# Aim of the task:
The answer required is how many lines of the following entries contain the word "help", with no other words.

# Data for processing:
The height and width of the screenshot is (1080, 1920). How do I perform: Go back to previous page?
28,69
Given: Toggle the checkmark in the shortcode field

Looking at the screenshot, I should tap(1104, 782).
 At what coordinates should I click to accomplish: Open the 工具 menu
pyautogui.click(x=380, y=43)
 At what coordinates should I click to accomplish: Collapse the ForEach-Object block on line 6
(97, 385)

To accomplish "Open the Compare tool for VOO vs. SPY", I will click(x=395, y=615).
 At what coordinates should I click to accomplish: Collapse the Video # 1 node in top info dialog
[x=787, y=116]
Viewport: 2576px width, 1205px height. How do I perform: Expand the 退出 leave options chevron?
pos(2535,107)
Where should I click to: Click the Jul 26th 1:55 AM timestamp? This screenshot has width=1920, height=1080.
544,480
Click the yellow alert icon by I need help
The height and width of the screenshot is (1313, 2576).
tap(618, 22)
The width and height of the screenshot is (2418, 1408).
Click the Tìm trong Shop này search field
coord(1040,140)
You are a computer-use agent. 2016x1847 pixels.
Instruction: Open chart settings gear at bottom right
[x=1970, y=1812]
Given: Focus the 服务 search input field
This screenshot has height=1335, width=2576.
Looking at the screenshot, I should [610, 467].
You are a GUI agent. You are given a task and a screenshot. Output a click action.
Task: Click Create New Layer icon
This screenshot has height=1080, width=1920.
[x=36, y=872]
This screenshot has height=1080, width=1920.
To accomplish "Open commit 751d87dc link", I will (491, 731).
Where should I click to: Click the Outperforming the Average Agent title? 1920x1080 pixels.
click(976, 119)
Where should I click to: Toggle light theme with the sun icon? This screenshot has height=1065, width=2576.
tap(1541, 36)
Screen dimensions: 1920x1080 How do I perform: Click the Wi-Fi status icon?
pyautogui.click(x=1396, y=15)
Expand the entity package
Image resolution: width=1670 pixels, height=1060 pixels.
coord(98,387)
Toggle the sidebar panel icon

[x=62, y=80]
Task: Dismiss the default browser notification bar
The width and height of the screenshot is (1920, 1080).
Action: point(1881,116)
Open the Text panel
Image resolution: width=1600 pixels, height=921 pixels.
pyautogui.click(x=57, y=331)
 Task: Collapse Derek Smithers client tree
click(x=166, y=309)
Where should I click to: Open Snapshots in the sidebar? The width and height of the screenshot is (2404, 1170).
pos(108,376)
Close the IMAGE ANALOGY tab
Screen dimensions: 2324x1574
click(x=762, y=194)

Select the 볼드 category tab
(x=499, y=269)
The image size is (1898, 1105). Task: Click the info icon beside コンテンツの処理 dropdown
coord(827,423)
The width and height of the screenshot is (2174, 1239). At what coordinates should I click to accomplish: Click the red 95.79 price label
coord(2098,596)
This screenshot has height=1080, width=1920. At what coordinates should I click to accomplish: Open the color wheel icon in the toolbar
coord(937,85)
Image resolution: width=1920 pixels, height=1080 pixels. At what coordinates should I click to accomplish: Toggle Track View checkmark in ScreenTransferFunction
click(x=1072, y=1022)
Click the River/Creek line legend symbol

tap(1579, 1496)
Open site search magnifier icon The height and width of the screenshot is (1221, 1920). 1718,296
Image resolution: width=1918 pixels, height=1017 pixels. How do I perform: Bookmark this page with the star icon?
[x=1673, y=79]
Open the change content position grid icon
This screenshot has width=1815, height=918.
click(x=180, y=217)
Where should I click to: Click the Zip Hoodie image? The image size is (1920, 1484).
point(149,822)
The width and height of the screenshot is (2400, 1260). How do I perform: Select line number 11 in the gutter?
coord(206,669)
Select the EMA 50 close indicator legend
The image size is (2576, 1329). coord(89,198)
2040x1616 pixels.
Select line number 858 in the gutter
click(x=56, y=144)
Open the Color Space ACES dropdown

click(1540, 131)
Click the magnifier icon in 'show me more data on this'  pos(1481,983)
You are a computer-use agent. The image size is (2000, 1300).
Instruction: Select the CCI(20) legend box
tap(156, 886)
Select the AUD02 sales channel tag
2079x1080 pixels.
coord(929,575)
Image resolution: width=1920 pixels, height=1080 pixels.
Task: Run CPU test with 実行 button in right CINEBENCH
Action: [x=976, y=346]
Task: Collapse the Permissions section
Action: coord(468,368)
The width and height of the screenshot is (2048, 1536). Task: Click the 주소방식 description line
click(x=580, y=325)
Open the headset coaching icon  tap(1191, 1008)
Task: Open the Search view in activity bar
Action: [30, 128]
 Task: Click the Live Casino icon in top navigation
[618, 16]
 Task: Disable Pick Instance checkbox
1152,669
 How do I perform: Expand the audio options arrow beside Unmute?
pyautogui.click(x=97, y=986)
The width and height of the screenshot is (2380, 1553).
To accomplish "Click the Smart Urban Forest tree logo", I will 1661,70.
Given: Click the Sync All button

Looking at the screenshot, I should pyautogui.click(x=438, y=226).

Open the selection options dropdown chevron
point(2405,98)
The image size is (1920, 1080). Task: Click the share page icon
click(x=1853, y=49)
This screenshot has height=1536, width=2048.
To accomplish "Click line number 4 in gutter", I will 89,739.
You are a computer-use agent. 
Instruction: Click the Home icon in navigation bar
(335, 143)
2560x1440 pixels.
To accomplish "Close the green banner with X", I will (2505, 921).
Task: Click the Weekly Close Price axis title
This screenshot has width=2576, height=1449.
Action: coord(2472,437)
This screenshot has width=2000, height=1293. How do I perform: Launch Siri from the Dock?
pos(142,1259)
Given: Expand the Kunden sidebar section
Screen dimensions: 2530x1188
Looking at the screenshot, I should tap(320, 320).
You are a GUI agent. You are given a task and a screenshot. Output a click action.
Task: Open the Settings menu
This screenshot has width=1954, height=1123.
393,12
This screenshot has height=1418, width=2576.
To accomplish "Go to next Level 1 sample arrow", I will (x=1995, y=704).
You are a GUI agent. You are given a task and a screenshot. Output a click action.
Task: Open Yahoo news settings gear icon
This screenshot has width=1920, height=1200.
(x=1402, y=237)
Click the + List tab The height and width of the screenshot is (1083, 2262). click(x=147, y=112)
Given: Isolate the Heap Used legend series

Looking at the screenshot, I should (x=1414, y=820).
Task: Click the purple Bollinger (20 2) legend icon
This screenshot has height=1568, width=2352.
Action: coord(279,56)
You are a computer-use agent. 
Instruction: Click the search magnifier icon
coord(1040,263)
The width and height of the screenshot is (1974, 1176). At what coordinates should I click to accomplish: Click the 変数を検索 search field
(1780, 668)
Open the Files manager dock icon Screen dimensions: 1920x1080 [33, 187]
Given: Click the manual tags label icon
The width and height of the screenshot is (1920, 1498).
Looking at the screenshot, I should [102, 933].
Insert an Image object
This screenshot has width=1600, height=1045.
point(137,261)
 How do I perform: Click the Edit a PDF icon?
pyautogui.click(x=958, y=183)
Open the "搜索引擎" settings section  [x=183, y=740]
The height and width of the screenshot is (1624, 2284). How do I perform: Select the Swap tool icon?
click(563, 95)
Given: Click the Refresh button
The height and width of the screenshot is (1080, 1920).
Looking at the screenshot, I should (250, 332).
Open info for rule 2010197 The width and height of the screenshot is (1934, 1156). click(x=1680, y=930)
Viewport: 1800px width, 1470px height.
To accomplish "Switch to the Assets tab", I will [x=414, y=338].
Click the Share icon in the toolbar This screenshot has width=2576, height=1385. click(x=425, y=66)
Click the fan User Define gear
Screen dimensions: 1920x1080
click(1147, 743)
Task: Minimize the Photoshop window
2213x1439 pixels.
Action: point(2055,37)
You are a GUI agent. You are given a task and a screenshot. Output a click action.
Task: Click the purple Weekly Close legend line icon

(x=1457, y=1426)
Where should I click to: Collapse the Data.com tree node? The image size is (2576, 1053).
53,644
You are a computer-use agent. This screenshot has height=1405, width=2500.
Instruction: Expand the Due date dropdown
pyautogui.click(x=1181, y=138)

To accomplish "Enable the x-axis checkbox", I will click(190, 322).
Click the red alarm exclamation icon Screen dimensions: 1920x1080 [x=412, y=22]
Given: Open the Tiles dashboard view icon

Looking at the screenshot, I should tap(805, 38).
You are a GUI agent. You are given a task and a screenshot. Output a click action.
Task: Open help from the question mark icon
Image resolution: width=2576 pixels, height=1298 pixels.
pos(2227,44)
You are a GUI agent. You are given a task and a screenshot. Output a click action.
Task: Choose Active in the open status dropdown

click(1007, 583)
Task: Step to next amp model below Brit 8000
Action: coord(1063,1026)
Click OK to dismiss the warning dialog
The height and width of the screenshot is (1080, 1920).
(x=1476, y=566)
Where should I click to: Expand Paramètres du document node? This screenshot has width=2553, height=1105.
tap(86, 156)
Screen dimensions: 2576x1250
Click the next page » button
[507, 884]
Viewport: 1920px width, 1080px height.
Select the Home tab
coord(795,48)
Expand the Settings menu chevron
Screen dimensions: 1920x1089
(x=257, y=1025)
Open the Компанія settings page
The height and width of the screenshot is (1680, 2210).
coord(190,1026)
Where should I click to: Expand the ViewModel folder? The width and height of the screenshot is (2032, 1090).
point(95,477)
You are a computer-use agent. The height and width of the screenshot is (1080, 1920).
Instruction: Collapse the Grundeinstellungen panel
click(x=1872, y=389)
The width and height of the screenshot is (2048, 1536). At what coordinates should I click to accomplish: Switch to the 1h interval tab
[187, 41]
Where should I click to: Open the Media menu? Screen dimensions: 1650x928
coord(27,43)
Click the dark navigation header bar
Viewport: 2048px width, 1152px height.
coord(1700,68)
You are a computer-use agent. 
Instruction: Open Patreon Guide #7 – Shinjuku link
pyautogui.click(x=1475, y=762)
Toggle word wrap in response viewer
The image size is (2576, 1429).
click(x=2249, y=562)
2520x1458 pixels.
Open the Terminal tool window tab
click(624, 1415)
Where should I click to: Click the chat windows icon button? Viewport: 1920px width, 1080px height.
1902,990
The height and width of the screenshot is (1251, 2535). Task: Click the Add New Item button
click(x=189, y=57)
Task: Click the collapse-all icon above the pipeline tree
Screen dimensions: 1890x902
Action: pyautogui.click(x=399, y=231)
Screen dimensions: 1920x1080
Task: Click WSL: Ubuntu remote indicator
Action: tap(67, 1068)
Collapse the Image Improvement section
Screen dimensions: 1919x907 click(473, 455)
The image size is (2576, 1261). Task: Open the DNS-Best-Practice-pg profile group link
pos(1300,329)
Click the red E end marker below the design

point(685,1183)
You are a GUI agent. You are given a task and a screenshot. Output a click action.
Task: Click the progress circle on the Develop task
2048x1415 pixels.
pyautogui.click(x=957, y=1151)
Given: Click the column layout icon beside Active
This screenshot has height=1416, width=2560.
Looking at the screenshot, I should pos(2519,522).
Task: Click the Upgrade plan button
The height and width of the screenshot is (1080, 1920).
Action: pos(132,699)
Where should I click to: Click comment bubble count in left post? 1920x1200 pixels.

# Response box:
2